The Yolognese is delicious! I also love this over English muffins and Parmesan cheese.
- - 1 lb beef, pork, lamb
- - 3 yellow onions
- - 3 carrots, small dice
- - 6 celery stalks, small
- - 1 head toasted garlic, cloves only
- - 4 oz tomato paste
- - 8 oz red dry wine
- - 4 qt MaryNara
- - 4 - 6 oz Infused Olive Oil
- - 4 oz butter
- - 2 Tbsp dried basil, oregano, thyme
Let’s get cooking!
To begin this wonderful dish you will want to have all of your goodies chopped and ready to go. Grab a large stock pot and heat oil to medium heat.
Once you see a nice hue of oil start cooking off all of your veggies minus the garlic.

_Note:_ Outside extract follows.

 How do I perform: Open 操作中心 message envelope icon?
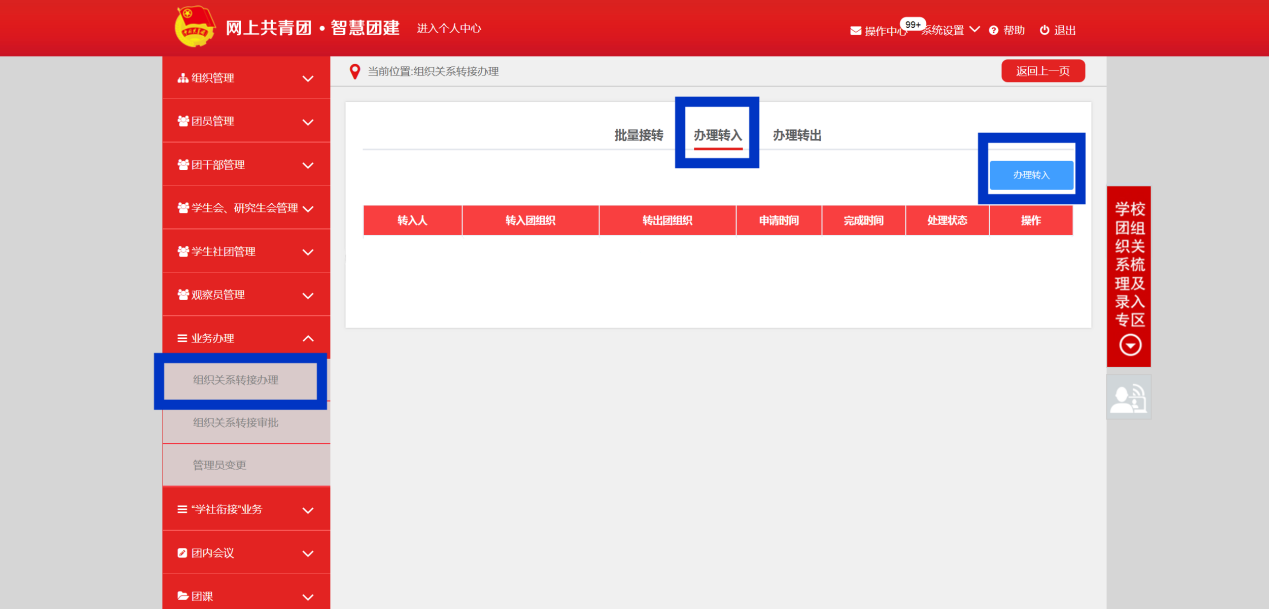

Cook for about 10 - 12 minutes and add the garlic.
After 2 more minutes you will want to add your tomato paste and cook for an additional 2 minutes.
Now add your red wine and cook down for 8-10 minutes.
Add your Marynara and bring to a simmer.
Now you can crumble in your meat and put a lid on it.
Cook on medium to medium low for 40 minutes to an hour, stirring every 10 minutes to break up the meat.
Finish the dish with a hint of CannaCream and CannaButter. Enjoy!